$A$ starts with $i$ coins, $B$ with $N-i$. At each trial, $A$ gives one coin to $B$ with probability $p$ or $B$ gives one coin to $A$ with probability $q$ where $p+q=1$.

This can be modeled as a 2D random walk starting from $i$ where probability of moving right = $p$, left = $q$, and the walk ends at reaching either $0$ or $N$

Nothing in this statement seems to say that oscillating around i and never reaching either $0$ or $N$ is not a possibility. However, doing the following calculation, something seems off.

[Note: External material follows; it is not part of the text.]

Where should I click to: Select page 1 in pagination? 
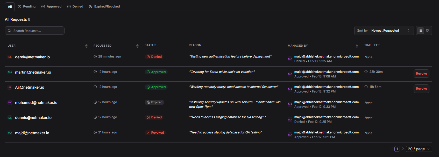pyautogui.click(x=397, y=149)
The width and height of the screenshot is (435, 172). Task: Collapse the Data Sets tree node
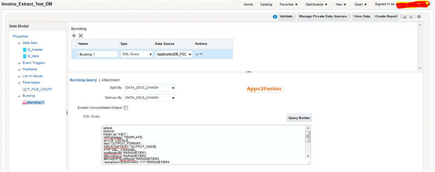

Let $p_i$ be the probability that A will end up with all money, that is, the object will reach N, when starting position is $i$. $$p_i = p*p_{i+1} + q*p_{i-1}$$ Solving this difference equation gives $$p_i = \frac{1-(\frac{q}{p})^i}{1-(\frac{q}{p})^N} $$ for $p\neq q$

Now, P(reaching N starting from $i$) = $p_i$ By symmetry, P(reaching 0 starting from $i$) = $\frac{1-(\frac{p}{q})^{N-i}}{1-(\frac{p}{q})^N}$

Adding those together equals 1. Which means either A wins or B wins. That is no probability left for just oscillating around $i$ and never reaching either $0$ or $N$. Why is that so?

The probability for the event, going from i to i+1, then back to i, then i+1 and so on = $p*q*p*q*... = (pq)^n$ where n can go up to infinity. However small, this is a positive number. And unless n goes to infinity, it is greater than zero.

I understand that $\lim_{n \to \infty} (pq)^n = 0$. But how is that applicable here. As $n \to \infty$, probability $\to 0$. But $n$ is always less than $\infty$, so probability is always greater than $0$. Please tell me if I am wrong with my interpretation of limits.

Is it correct that either A or B has to win? Why?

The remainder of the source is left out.